Figure 3. The bioluminescence at different times in Group B. The negative value is cause by the value of the control group.

Figure 4. The fitting curve of the oscillator in Group B.

The stability of the oscillator is not good enough, which may be caused by the low robustness of the system we build. The expression quantity and proportion about such six proteins are different in E.coli and cyanobacteria. The expression efficiency of sfYFP we used can also infect the oscillator. Meanwhile, the limited sample size is non-ignorable factor.

Based on what we got, we can draw the conclusion that we used three proteins, SasA, CikA and RpaA to connect the KaiC’s oscillators with the output signal.
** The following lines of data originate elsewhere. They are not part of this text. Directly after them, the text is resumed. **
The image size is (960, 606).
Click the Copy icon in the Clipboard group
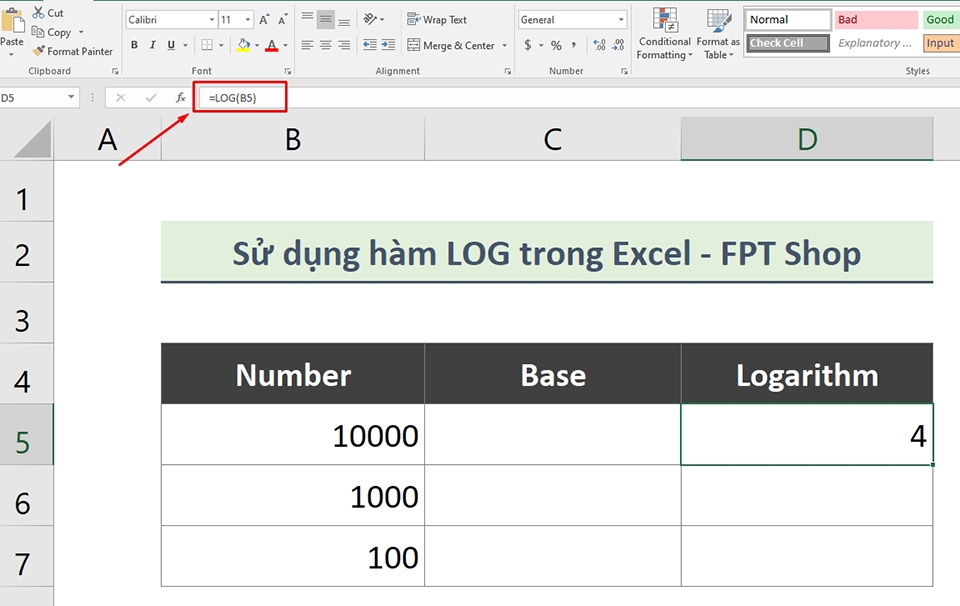click(x=38, y=31)
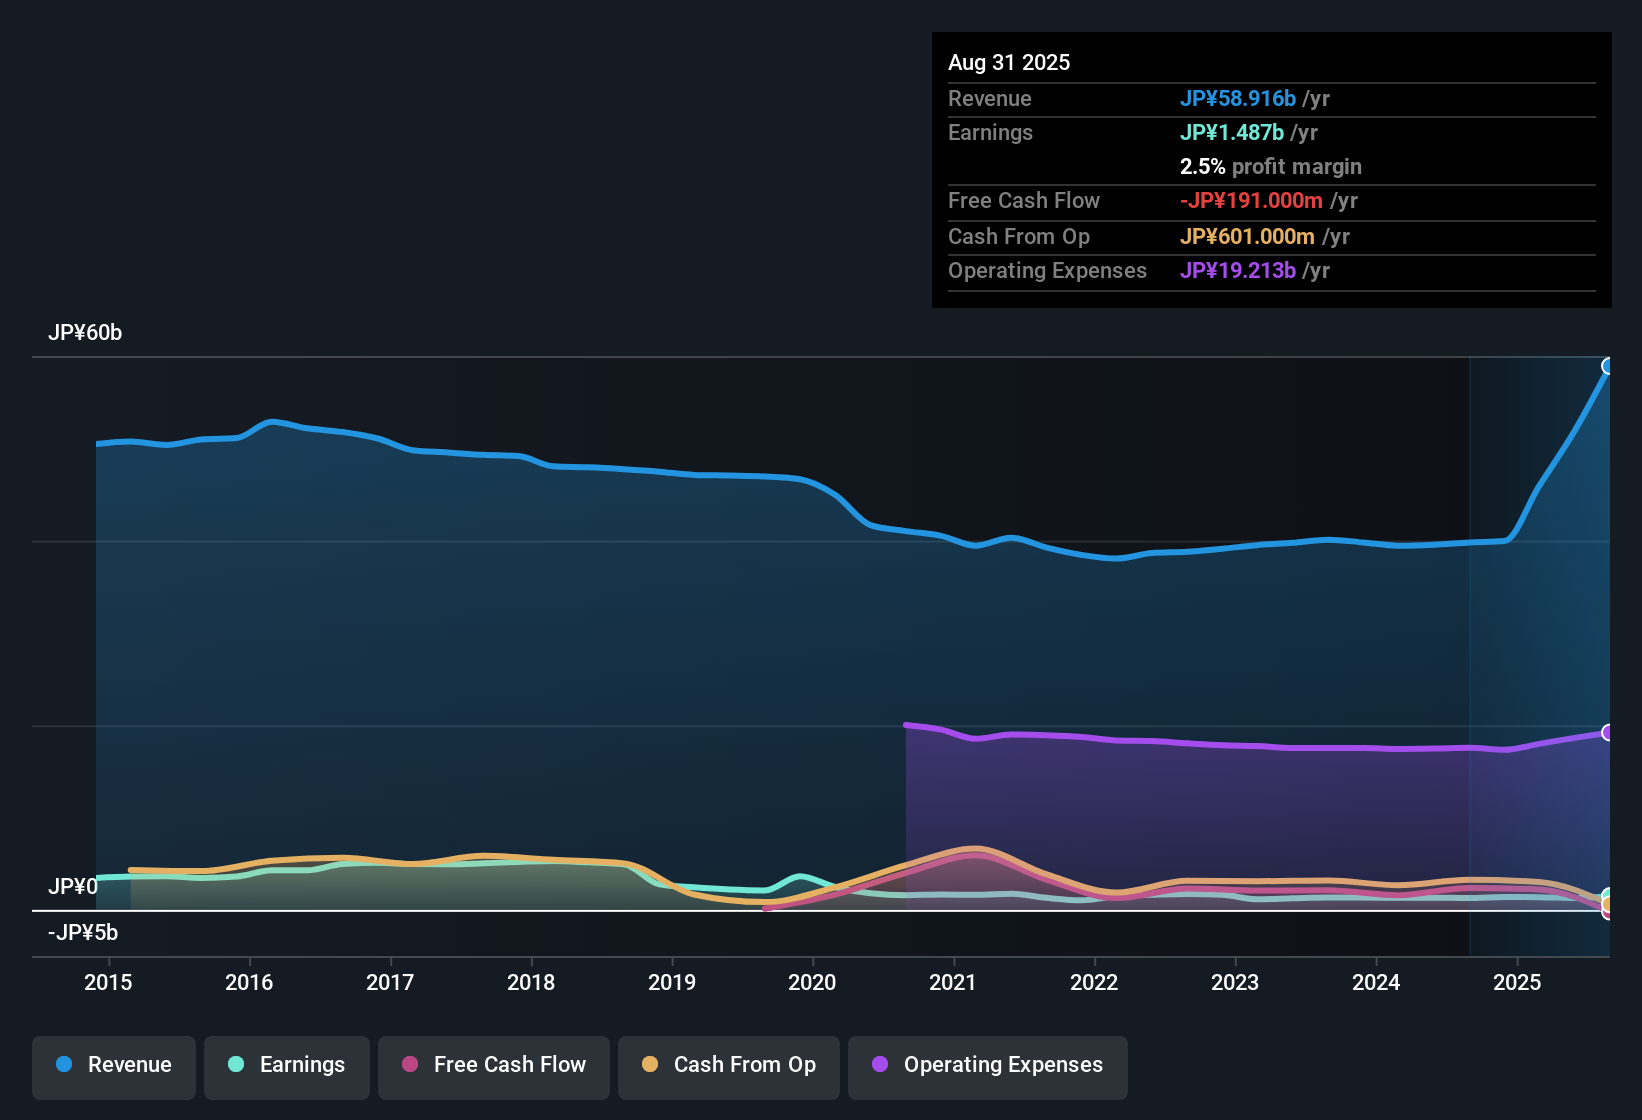Toggle the Free Cash Flow legend button
The height and width of the screenshot is (1120, 1642).
494,1065
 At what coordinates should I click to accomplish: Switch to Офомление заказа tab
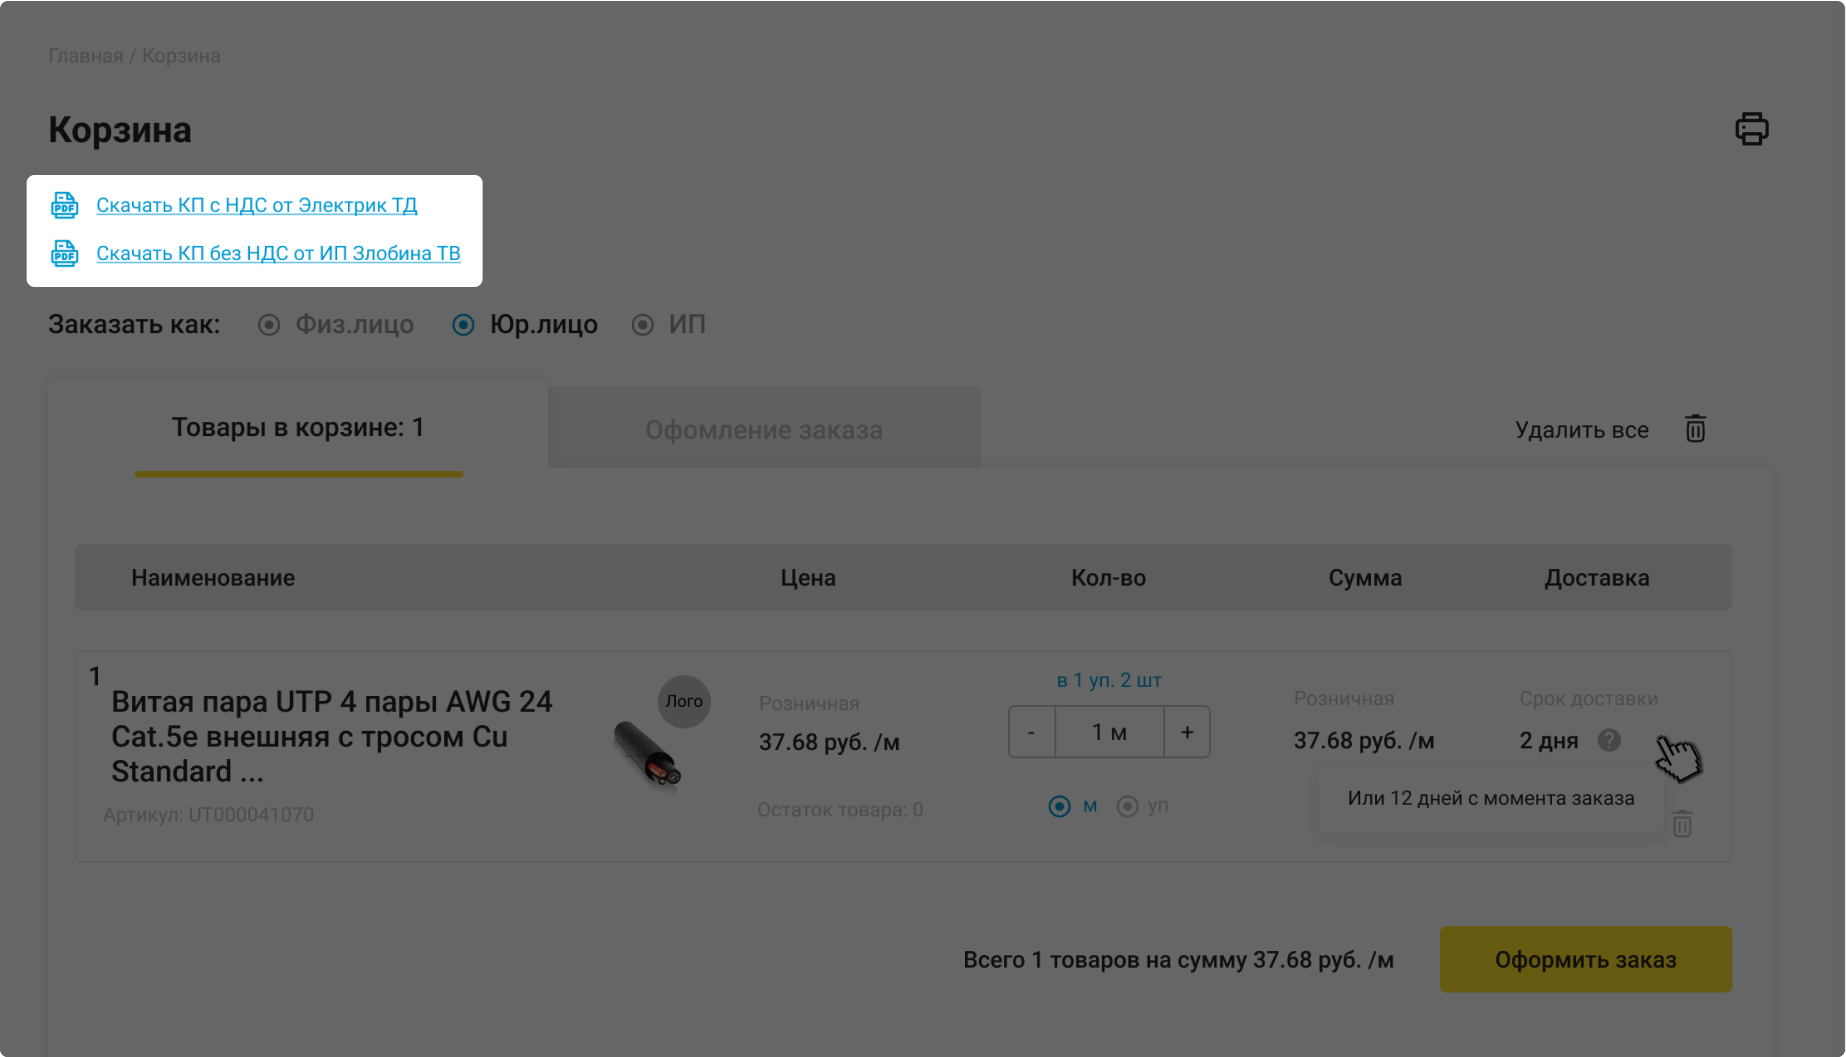(x=764, y=430)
But the big step in utilization of circadian in synthetic biology still needs further work and more efforts to realize it.

References

[1]Swan J A, Golden S, Liwang A, et al. Structure, function, and mechanism of the core circadian clock in Cyanobacteria. Journal of Biological Chemistry. 2018, 293(14): 5026-5034.
[2] Paddock M L, Boyd J S, Adin D M, et al. Active output state of the Synechococcus Kai circadian oscillator. PNAS. 2013, 110(40): E3849-E3857.
[3] Taniguchi Y, Katayama M, Ito R, et al. labA: a novel gene required for negative feedback regulation of the cyanobacterial circadian clock protein KaiC. Genes & Development. 2007, 21(1): 60-70.